:: GIVEN TEXT ::

LIFETIME BRANDS, INC. AMENDED AND RESTATED 2000 LONG-TERM INCENTIVE PLAN Deferred Stock (Performance-Vesting) Grant Certificate

EX-10.2 3 d82287dex102.htm EX-10.2 EX-10.2

Exhibit 10.2

LIFETIME BRANDS, INC.

AMENDED AND RESTATED 2000 LONG-TERM INCENTIVE PLAN

Deferred Stock (Performance-Vesting) Grant Certificate

This Grant Certificate evidences an award (the “Award”) of Deferred Stock pursuant to the Amended and Restated 2000 Long-Term Incentive Plan (the “Plan”) of Lifetime Brands, Inc. (the “Company”) to the individual whose name appears below (the “Grantee”), pursuant to the provisions of the Plan and on the express terms and conditions set forth in the attached Exhibit A and, if applicable Exhibit B, which are hereby incorporated by reference. Capitalized terms not otherwise defined herein or in the attached exhibits shall have the meanings ascribed thereto in the Plan:

 

1. Name of Grantee:

 

2. Grant Date:             

 

3. Performance Period:

 

4. Performance Goals: As further described in Paragraph 6 below,     % of the Deferred Stock subject to the Award shall vest based on Net Sales (the “Net Sales Units”), and     % of the Deferred Stock subject to the Award shall vest based on Adjusted EBITDA (the “EBITDA Units”).

 

5. Vesting Schedule: Except as provided in Paragraphs 3 and 4 of Exhibit A, the vesting of the Deferred Stock is contingent upon (a) the Company’s achievement of the Performance Goals during the Performance Period and (b) the Grantee’s continued employment with the Company, a Parent, or a Subsidiary through the end of the Performance Period. Any Deferred Stock that does not become vested as provided in this Paragraph 5 or Paragraphs 3 and 4 of Exhibit A shall be forfeited.

:: STORED DATA ::
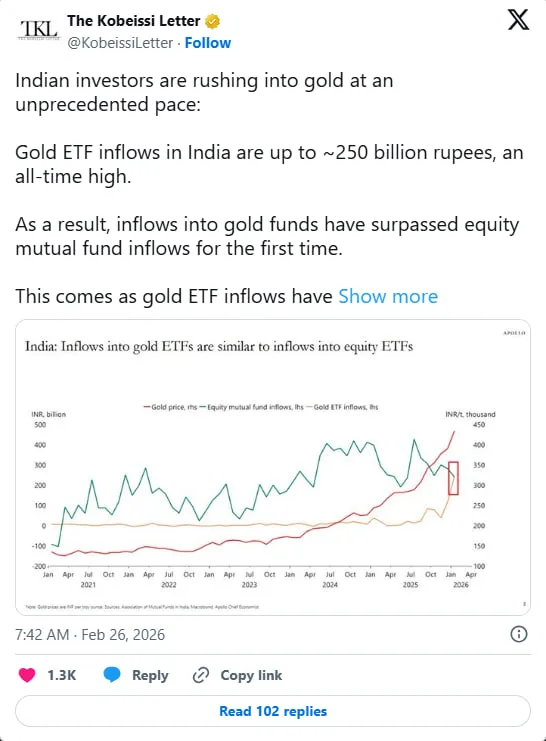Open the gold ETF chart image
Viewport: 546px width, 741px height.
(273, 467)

---

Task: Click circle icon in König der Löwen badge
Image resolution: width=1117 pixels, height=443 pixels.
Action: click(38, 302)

...

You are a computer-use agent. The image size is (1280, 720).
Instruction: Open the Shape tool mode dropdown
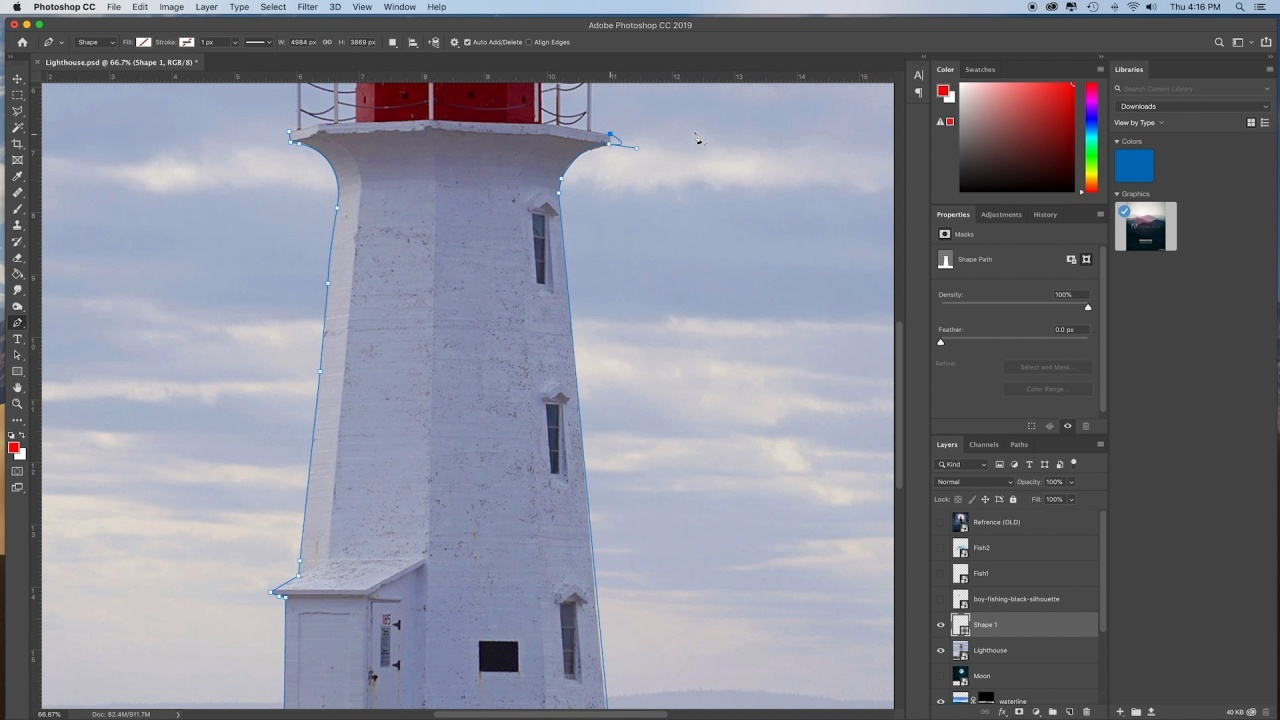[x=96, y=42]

:: EXERCISE AIM ::
Output the passage of the grant certificate from "5. Vesting Schedule: Except" to "shall be forfeited.", word for word. The records are unrelated to the text and stand apart from it.

:: EXPECTED OUTPUT ::
5. Vesting Schedule: Except as provided in Paragraphs 3 and 4 of Exhibit A, the vesting of the Deferred Stock is contingent upon (a) the Company’s achievement of the Performance Goals during the Performance Period and (b) the Grantee’s continued employment with the Company, a Parent, or a Subsidiary through the end of the Performance Period. Any Deferred Stock that does not become vested as provided in this Paragraph 5 or Paragraphs 3 and 4 of Exhibit A shall be forfeited.